I created a Twitter account for this blog. See the sidebar for a link. Hopefully, this tweeting thing works out better for me than it did for Chef Carl Casper. Although if all I have to do to find my path to true happiness is embarrass myself on social media, bring it on. Or even if I just get to have a consult with Amy Sedaris, Publicist Extraordinaire.

Seriously, though, wasn’t her scene in Chef just exactly like watching a live-action version of Princess Carolyn? Amazing.

If you have no idea what I’m talking about, get thee immediately to BoJack Horseman (subject of my very first tweet). I’m not kidding. Can’t-afford-Netflix is the only acceptable excuse for not watching.

 

 

Quote of the day

Moving day is at hand. Prepare to move your very, very odd family.

Tonight I’m rolling with the animated flashback theme and watching The Secret of NIMH (available on Netflix Instant). This viewing is in honor of my impending move tomorrow because every time I change apartments, I’m heavily reminded of the scene with the Shrew. And I toss this quote at anyone who will listen (repeatedly) while I’m packing and cleaning and preparing, even though it’s not especially clever, most people have no idea what I’m referencing, and also it makes no sense in context. No matter how odd I am, I am still only one person.
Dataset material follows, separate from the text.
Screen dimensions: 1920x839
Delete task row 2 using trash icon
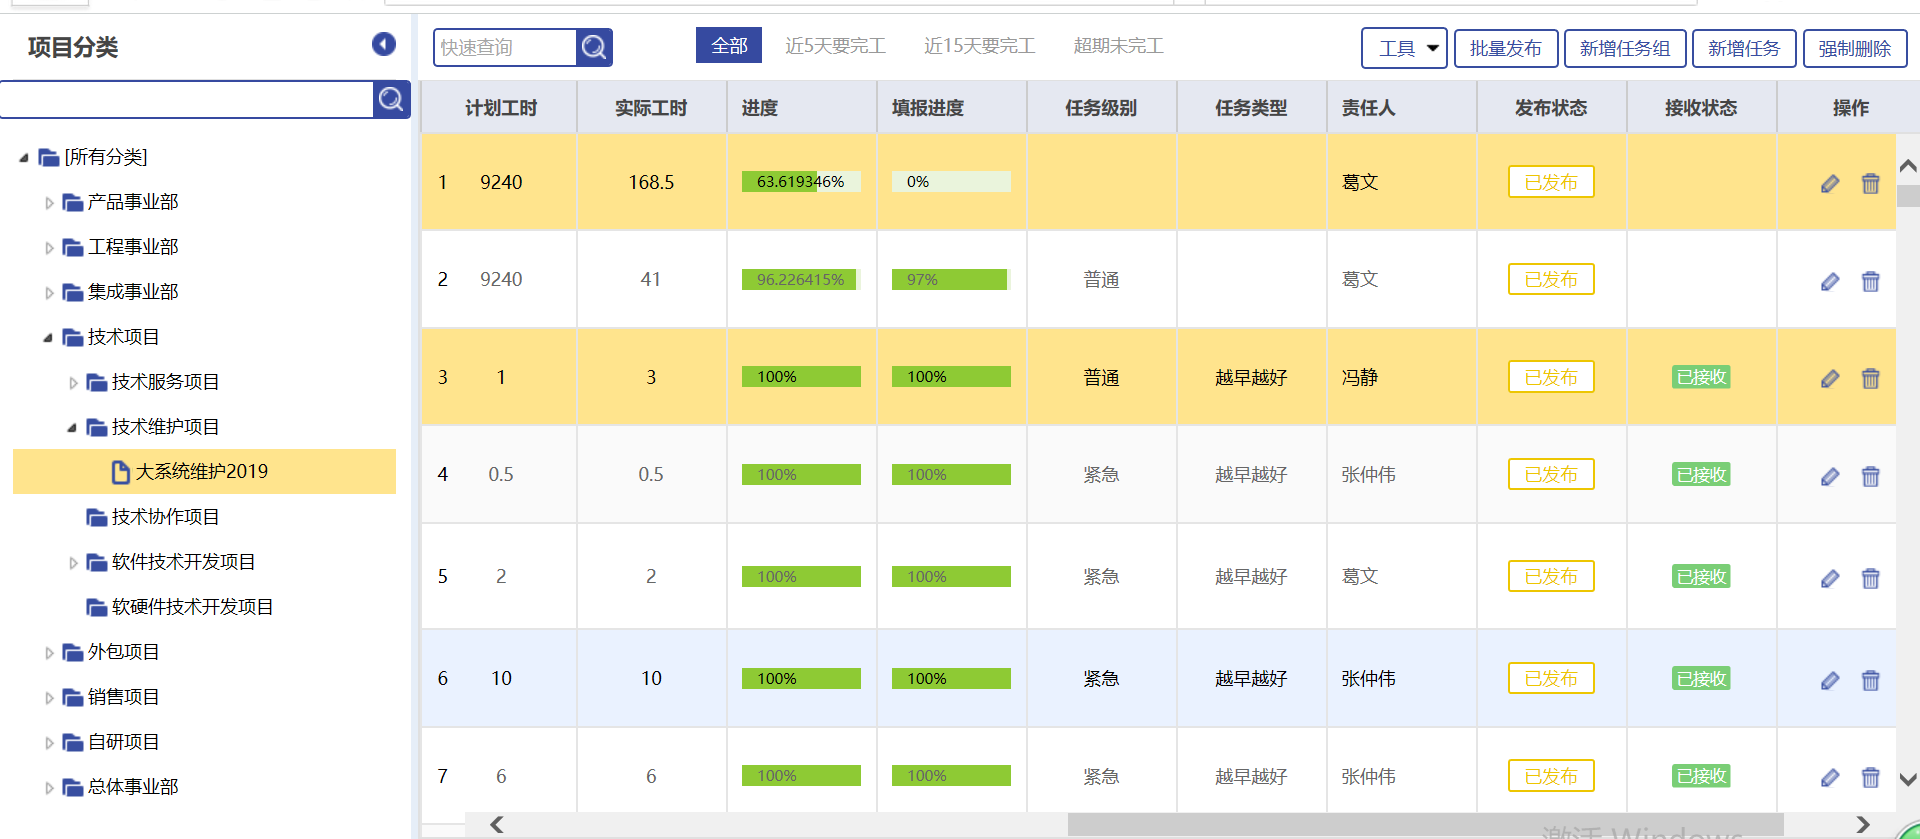(1870, 281)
It’s been 13 years since the last major Don Bluth release. I find that bittersweet because I have appreciated his work my whole life even if it never moved me in quite the same way as the Disney movies of my youth. The stories were always just slightly off, like a beautiful gem with a flaw. The movies never quite hit all the right notes at exactly the correct times, and the result was an indefinable lacking. That special Disney je ne sais quoi was missing. And yet — revisiting NIMH I’m struck by how amazingly gorgeous the visuals are with all the moody intricacy and the uniquely ripe texture displayed in all his projects. The artwork is so special, and in the case of NIMH, there’s also a lush Jerry Goldsmith score.
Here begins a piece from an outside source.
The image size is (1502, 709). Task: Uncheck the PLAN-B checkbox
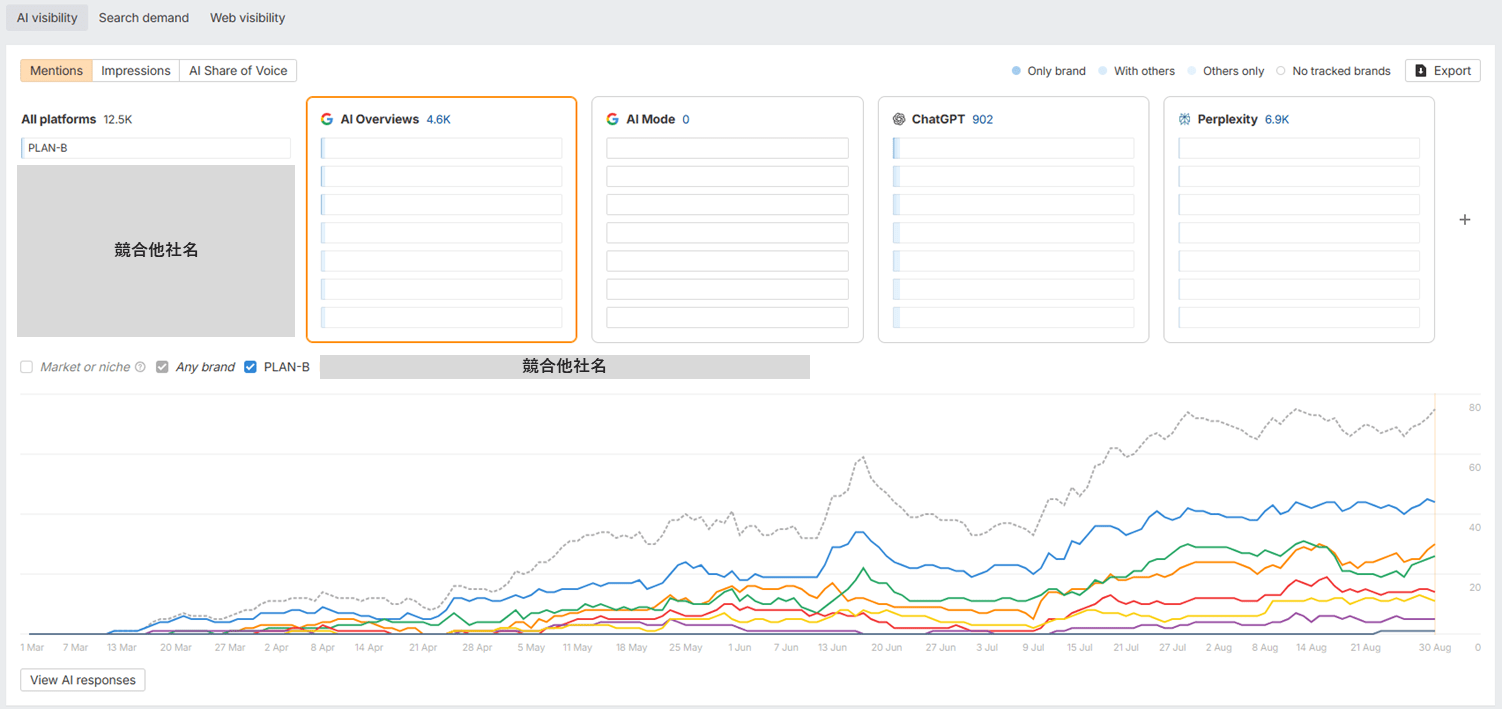click(251, 367)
Huh. You know, I’ve never questioned it before, but why do super-intelligent science-experiment-gone-awry rats also happen to have a magic necklace just lying around? Also, with or without courage of the heart, I think I could totally rock a red and gold amulet just like that.

By the way, I feel obligated to mention that last summer I had just recently launched a promising new blog when I interrupted my flow to move into DC. What with all the associated hassle and bother and needing to shop for new lamps and trying to unpack after work when I was already tired and then the stockpiling of procrastination-related guilt… Yeah, that all pretty much killed it dead. And, here we go again, only eleven months later. I should warn you that I’m jeopardizing the welfare of this blog to move back to Virginia, solely out of a selfish desire to once again share a residence with my boyfriend and our cat now that the Army has seen fit to bring him to this area after two looong years stationed over 900 miles away.

Anyway, we’ll now be taking a short break from our regularly scheduled programming. I’ll see y’all again on the flip side. Probably. Maybe?

Things I used to love: Disney Channel

I do not have children, and therefore I (gratefully) have very little conception of what airs on the Disney Channel these days. However, every so often I’m confronted with what passes for modern kids-oriented programming. Usually when I’m somehow a captive audience. For instance, I’ve been subjected to such things on the television in front of my treadmill at the gym on a Saturday morning. Or sometimes when I’m in the waiting room at Jiffy Lube. And frankly I’m horrified.

This makes...

This makes…

...THIS seem epic.

…THIS seem epic.

I’m not even making that up. I know someone with a middle-school-age daughter who became obsessed with Full House on DVD because it was so much more “genuine” and “realistic.” Oh my God, Becky.

Anyway, to my mind the real travesty is not that these sitcoms are so shitty. It’s that sitcoms are even on the Disney Channel in the first place. But you might ask, how would Disney rake in money hand-over-fist without celebritzing crop after crop of living kewpie dolls? I don’t really care. Bring back cartoons.